RECORDS FOR THIS EXERCISE:
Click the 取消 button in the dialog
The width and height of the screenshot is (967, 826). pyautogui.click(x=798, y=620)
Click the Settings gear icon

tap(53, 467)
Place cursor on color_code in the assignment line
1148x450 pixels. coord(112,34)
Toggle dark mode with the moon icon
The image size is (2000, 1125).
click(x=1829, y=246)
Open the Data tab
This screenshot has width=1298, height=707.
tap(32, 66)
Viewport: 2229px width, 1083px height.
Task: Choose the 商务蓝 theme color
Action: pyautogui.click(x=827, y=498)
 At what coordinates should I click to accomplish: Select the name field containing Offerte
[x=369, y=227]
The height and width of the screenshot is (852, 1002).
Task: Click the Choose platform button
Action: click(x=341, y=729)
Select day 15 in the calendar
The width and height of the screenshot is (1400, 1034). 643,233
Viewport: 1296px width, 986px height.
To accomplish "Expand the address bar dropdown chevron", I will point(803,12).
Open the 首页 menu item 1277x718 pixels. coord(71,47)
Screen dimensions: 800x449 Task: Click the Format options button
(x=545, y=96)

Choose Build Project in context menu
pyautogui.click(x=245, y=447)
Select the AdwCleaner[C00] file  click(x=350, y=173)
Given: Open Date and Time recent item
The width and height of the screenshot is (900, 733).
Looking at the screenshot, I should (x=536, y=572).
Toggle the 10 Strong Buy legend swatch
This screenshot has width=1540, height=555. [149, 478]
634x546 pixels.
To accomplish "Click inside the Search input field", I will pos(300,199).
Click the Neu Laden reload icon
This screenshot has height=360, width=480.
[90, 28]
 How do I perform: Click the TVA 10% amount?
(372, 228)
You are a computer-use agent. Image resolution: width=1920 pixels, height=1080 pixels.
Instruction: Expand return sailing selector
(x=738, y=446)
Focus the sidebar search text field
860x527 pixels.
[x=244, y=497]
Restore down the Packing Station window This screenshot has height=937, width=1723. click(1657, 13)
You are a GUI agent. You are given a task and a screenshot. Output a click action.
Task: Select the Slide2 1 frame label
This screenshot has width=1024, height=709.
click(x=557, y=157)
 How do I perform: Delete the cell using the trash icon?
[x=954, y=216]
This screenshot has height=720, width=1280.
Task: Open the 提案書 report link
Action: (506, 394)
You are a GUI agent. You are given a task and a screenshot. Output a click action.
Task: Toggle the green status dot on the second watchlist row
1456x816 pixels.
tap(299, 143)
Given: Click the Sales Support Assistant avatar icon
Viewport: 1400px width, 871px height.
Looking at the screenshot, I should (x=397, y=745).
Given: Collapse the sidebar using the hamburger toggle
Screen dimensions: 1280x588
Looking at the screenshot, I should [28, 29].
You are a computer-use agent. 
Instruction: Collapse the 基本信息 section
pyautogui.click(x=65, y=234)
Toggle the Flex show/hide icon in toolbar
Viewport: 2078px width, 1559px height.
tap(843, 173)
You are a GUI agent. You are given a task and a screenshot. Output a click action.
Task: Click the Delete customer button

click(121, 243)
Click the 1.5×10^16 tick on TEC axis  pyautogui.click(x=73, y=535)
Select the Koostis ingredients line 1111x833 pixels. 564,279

EXERCISE DIRECTIONS: Please repeat the material above line for line, without changing anything.

TASK RESPONSE:
Click the 取消 button in the dialog
The width and height of the screenshot is (967, 826). pyautogui.click(x=798, y=620)
Click the Settings gear icon

tap(53, 467)
Place cursor on color_code in the assignment line
1148x450 pixels. coord(112,34)
Toggle dark mode with the moon icon
The image size is (2000, 1125).
click(x=1829, y=246)
Open the Data tab
This screenshot has width=1298, height=707.
tap(32, 66)
Viewport: 2229px width, 1083px height.
Task: Choose the 商务蓝 theme color
Action: pyautogui.click(x=827, y=498)
 At what coordinates should I click to accomplish: Select the name field containing Offerte
[x=369, y=227]
The height and width of the screenshot is (852, 1002).
Task: Click the Choose platform button
Action: click(x=341, y=729)
Select day 15 in the calendar
The width and height of the screenshot is (1400, 1034). 643,233
Viewport: 1296px width, 986px height.
To accomplish "Expand the address bar dropdown chevron", I will point(803,12).
Open the 首页 menu item 1277x718 pixels. coord(71,47)
Screen dimensions: 800x449 Task: Click the Format options button
(x=545, y=96)

Choose Build Project in context menu
pyautogui.click(x=245, y=447)
Select the AdwCleaner[C00] file  click(x=350, y=173)
Given: Open Date and Time recent item
The width and height of the screenshot is (900, 733).
Looking at the screenshot, I should (x=536, y=572).
Toggle the 10 Strong Buy legend swatch
This screenshot has width=1540, height=555. [149, 478]
634x546 pixels.
To accomplish "Click inside the Search input field", I will pos(300,199).
Click the Neu Laden reload icon
This screenshot has height=360, width=480.
[90, 28]
 How do I perform: Click the TVA 10% amount?
(372, 228)
You are a computer-use agent. Image resolution: width=1920 pixels, height=1080 pixels.
Instruction: Expand return sailing selector
(x=738, y=446)
Focus the sidebar search text field
860x527 pixels.
[x=244, y=497]
Restore down the Packing Station window This screenshot has height=937, width=1723. click(1657, 13)
You are a GUI agent. You are given a task and a screenshot. Output a click action.
Task: Select the Slide2 1 frame label
This screenshot has width=1024, height=709.
click(x=557, y=157)
 How do I perform: Delete the cell using the trash icon?
[x=954, y=216]
This screenshot has height=720, width=1280.
Task: Open the 提案書 report link
Action: (506, 394)
You are a GUI agent. You are given a task and a screenshot. Output a click action.
Task: Toggle the green status dot on the second watchlist row
1456x816 pixels.
tap(299, 143)
Given: Click the Sales Support Assistant avatar icon
Viewport: 1400px width, 871px height.
Looking at the screenshot, I should (x=397, y=745).
Given: Collapse the sidebar using the hamburger toggle
Screen dimensions: 1280x588
Looking at the screenshot, I should [28, 29].
You are a computer-use agent. 
Instruction: Collapse the 基本信息 section
pyautogui.click(x=65, y=234)
Toggle the Flex show/hide icon in toolbar
Viewport: 2078px width, 1559px height.
tap(843, 173)
You are a GUI agent. You are given a task and a screenshot. Output a click action.
Task: Click the Delete customer button

click(121, 243)
Click the 1.5×10^16 tick on TEC axis  pyautogui.click(x=73, y=535)
Select the Koostis ingredients line 1111x833 pixels. 564,279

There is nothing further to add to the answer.